In order to determine what features of the side chains in the APP peptide were recognized by the PTB domain, each of the five critical residues identified in Fig. 3A was replaced with all 19 amino acids except cysteine. In all cases, the Dab1 PTB domain bound better to the wild-type APP sequence than to any altered sequence (Fig. 3B). Most substitutions inhibited PTB domain binding by greater than 80%. However, the proline normally present at −2 could be replaced with isoleucine, lysine, or arginine with only 60% loss of binding, suggesting some tolerance for substitutions at this position.
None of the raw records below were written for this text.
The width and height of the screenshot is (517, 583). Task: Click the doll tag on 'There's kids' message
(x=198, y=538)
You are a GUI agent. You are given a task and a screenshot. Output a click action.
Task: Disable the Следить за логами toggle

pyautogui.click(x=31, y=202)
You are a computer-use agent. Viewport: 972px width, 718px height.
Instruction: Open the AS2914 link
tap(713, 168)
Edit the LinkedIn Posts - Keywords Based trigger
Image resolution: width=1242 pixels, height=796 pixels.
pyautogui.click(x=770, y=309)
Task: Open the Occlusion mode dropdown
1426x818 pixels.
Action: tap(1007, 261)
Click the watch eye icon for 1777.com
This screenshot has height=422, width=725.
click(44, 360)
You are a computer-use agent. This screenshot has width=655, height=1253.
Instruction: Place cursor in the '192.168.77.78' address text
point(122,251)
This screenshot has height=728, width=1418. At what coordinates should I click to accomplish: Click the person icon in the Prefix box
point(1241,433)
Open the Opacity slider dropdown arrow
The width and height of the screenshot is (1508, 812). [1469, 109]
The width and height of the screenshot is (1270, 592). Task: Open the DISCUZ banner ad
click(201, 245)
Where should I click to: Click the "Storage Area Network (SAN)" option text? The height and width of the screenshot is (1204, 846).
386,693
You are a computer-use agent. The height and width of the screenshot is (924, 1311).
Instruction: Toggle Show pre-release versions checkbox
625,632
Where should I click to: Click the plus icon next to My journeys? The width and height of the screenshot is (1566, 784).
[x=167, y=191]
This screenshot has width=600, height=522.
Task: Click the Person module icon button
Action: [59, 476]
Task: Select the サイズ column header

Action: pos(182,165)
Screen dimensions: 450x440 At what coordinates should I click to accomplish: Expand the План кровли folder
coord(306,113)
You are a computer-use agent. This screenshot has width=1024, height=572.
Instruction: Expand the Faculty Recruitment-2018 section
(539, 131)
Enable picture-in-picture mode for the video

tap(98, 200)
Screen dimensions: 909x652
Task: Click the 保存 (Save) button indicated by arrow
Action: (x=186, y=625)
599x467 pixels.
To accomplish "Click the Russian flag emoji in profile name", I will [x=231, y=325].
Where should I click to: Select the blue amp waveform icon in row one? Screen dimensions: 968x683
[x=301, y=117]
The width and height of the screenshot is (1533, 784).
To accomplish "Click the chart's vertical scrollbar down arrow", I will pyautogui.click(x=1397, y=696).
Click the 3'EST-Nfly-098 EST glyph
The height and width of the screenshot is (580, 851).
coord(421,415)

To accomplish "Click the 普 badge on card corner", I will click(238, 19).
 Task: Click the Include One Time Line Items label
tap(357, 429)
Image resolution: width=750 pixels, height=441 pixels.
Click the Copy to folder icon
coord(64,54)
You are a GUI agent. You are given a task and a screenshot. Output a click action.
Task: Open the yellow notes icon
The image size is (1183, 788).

Surprisingly, replacement of Tyr-5 with phenylalanine resulted in a substantial reduction of binding, although tryptophan was tolerated. Phosphotyrosine and 16 other residues were not tolerated in place of Tyr-5. These results show that the wild-type APP sequence is optimal for binding to the Dab1 PTB domain but does not exclude the possibility that a distinct sequence containing multiple substitutions relative to the APP sequence would bind equally or better. For example, the significant binding of the Ship, LRP, and LDL receptor peptides implies that replacement of Tyr-5 with phenylalanine, and of Gly-6 with asparagine or methionine, is permitted, provided other changes are also made (Fig. 2B).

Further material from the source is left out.